Scientists may finally have an answer to a “big” question: If the Big Bang was the beginning of the universe, what could have caused it to happen?
Using a theory called “loop quantum gravity,” a group led by Penn State professor Abhay Ashtekar has shown that just before the Big Bang occurred, another universe very similar to ours may have been contracting. According to the group’s findings, this previous universe eventually became so dense that a normally negligible repulsive component of the gravitational force overpowered the attractive component, causing the universe to “bounce” apart. This big bounce is what we now know as the Big Bang. The group published its analysis in the April 12th issue of Physical Review Letters.
“These equations tell us that in fact there is another pre-Big Bang branch of the universe, and then we tried to understand what it looks like,” Ashtekar said. “[Surprisingly], the universe again looks very much classical.
“So there is another universe on the other side which is joined to our universe in a deterministic way,” he concluded.
Coauthor Parampreet Singh, a postdoc at Penn State, said that Einstein’s theory of general relativity describes the current universe very well, but it breaks down when it encounters the extreme density of the universe around the time of the Big Bang.
“[General relativity] gives physical singularities when we ask questions about the physics near the Big Bang,” he said. “Unless this problem is solved, or unless a solution of this problem is known, we do not have a complete description of the universe.”
Physicists have developed theoretical systems, such as string theory, to unite general relativity with quantum mechanics and explain the very early universe. In the late 1980s, Ashtekar published the first paper on loop quantum gravity, a theory which applies quantum mechanical principles to examine the spacetime continuum. According to his model, there is no continuum: Smooth, continuous space is only an approximation of an underlying quantized structure, one that is made up of discrete units.
Loop quantum gravity also predicts a small repulsive component of gravitational force, which is a non-factor in other theories. At most densities, even the extremely high density of an atom’s nucleus, this component has no significant effect. But as density increases, approaching 1075 times the nuclear density, this repulsion begins to dominate. According to the Ashtekar’s equations, this appears to be what happened to the universe before ours: As it collapsed, it became so dense that gravity started to, in a sense, work backwards, birthing our universe.
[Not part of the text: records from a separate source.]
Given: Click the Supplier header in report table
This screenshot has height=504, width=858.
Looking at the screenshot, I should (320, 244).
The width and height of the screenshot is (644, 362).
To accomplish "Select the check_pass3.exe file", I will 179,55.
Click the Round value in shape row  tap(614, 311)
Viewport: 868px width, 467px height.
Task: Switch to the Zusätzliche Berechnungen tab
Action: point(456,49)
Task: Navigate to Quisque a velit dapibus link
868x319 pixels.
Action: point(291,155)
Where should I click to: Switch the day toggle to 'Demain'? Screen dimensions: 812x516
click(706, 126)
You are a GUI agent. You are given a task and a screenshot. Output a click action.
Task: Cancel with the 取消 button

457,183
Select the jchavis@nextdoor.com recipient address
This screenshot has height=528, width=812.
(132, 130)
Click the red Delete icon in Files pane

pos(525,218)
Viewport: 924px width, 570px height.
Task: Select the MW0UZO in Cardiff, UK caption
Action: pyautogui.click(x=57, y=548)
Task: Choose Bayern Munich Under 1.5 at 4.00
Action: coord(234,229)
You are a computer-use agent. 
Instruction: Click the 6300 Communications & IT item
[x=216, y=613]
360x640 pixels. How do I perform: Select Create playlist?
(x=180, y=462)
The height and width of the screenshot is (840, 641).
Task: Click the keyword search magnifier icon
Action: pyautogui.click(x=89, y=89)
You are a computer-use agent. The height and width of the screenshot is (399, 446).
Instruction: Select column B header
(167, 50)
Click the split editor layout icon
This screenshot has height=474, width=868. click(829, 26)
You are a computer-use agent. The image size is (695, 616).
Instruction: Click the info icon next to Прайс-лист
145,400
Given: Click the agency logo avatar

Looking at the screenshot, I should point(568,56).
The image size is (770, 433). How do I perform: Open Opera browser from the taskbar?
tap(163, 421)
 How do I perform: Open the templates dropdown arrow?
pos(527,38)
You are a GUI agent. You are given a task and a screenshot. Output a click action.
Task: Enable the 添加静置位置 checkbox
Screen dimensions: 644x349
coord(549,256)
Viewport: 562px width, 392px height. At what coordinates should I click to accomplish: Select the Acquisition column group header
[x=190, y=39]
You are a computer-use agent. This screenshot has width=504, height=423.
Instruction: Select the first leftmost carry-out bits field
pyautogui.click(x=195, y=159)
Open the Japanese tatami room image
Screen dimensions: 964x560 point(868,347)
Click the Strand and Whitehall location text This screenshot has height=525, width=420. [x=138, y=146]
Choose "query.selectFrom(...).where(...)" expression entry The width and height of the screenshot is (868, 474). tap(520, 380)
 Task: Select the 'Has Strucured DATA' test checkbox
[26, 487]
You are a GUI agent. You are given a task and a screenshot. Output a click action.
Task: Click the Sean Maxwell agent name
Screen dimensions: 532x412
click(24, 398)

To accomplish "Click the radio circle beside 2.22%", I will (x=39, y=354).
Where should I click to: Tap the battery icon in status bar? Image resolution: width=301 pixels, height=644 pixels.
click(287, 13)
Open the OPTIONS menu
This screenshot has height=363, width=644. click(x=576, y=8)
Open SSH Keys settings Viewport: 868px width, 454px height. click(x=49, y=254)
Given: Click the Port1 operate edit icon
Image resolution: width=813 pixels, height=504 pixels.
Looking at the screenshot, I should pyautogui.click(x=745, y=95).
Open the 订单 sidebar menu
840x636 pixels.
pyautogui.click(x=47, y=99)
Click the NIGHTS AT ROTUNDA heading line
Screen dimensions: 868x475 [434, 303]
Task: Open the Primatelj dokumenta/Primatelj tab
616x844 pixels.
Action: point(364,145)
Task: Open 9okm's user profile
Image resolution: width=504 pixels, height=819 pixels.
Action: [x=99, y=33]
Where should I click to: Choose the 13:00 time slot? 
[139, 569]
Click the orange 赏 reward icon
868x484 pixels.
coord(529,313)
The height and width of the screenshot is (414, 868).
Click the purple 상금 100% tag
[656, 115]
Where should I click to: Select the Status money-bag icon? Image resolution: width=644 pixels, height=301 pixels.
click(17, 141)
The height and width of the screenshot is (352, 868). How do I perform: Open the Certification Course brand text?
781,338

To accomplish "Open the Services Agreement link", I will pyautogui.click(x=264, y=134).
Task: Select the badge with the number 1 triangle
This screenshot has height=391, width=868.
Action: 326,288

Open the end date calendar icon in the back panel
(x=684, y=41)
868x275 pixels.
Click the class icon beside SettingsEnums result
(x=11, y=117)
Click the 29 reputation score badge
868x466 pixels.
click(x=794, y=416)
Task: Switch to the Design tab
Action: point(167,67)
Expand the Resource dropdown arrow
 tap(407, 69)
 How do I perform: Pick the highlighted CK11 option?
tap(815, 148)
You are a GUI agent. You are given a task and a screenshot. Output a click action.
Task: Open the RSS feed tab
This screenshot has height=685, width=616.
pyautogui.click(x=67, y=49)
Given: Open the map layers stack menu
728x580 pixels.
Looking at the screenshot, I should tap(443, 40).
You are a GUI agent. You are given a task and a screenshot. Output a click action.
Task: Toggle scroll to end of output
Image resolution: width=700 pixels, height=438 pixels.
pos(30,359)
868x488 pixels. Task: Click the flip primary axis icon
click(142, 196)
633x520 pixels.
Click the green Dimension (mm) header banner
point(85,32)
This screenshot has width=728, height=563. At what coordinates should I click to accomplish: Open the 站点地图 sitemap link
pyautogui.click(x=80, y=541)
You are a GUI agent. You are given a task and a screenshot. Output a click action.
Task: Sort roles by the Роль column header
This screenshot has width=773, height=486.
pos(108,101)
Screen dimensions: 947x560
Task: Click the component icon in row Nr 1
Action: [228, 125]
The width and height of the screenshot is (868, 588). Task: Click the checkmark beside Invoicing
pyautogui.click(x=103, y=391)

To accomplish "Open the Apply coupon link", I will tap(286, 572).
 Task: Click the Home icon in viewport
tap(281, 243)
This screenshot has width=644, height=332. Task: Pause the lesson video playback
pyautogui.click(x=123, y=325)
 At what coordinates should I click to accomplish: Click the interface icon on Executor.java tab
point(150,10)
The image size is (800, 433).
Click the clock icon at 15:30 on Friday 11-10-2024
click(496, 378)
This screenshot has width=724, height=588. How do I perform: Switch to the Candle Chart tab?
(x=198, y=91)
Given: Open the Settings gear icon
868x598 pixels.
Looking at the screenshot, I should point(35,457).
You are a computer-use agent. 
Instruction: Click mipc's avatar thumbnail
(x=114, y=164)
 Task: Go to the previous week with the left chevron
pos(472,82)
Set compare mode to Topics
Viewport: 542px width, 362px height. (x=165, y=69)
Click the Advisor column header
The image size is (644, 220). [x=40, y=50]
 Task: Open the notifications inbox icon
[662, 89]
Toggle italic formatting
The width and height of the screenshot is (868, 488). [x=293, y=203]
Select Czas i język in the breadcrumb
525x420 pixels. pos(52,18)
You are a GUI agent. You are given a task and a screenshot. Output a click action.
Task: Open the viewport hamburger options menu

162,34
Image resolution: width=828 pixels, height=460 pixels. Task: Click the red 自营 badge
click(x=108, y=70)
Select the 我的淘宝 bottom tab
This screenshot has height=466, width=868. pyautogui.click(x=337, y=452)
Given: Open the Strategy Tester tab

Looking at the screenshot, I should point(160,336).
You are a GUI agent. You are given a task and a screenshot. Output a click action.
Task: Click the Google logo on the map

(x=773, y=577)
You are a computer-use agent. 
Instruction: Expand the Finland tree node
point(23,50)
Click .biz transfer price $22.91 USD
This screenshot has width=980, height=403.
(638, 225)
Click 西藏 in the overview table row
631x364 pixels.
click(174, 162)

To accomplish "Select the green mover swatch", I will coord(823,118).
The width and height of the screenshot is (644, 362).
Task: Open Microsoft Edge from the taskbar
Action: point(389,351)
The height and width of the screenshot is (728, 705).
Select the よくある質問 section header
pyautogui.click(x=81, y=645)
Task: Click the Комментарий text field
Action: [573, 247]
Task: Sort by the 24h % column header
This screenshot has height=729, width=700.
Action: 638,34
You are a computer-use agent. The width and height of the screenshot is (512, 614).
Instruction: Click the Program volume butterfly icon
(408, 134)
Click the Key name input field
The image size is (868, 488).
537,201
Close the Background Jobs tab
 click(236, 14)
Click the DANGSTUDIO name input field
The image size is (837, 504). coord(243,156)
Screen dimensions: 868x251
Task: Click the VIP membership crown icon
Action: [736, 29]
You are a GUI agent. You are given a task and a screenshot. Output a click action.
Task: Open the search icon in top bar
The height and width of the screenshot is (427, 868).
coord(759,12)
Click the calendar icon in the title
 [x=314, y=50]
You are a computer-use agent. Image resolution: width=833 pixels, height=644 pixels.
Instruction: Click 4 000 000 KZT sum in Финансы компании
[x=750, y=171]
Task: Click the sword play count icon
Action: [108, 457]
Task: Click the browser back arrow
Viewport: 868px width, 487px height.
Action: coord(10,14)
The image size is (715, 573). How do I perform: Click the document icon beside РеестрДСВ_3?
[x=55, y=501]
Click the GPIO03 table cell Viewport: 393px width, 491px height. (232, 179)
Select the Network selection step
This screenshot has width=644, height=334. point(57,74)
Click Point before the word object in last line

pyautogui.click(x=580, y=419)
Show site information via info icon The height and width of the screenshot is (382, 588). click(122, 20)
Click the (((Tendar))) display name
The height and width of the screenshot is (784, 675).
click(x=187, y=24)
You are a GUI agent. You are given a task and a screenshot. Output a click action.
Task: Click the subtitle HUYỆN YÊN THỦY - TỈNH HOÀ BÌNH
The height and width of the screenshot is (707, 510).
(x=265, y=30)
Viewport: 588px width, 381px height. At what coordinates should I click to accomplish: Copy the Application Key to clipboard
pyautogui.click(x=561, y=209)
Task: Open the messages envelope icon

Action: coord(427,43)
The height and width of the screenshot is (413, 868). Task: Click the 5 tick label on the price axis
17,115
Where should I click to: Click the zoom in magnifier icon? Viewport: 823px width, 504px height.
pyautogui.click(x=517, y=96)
Singh, Ashtekar’s postdoc, noted that the group’s conclusions are eerily similar to findings published by Princeton researcher Paul Steinhardt two weeks ago. Using string theory, Steinhardt concluded that the universe may be cyclic, with each crunch leading to a bounce.
But Steinhardt said the two papers are only distantly related:
“It is an idealized set-up which does not connect smoothly to realistic cosmology,” he said via e-mail about the Penn State paper. “By contrast, our scenario is designed so that it connects smoothly to Einstein gravity and standard Hubble expansion, so that it reproduces the astronomical conditions we observe today.”
Ashtekar acknowledges that his work addresses the idealized situation of a homogeneous, isotropic universe, one that is uniform in space and uniform in all directions—the model does not account for heterogeneities such as galaxies.
“This picture does hold up in kind of simple generalizations,” he said. “The key question is really if this prediction is going to hold up with more and more realistic models.”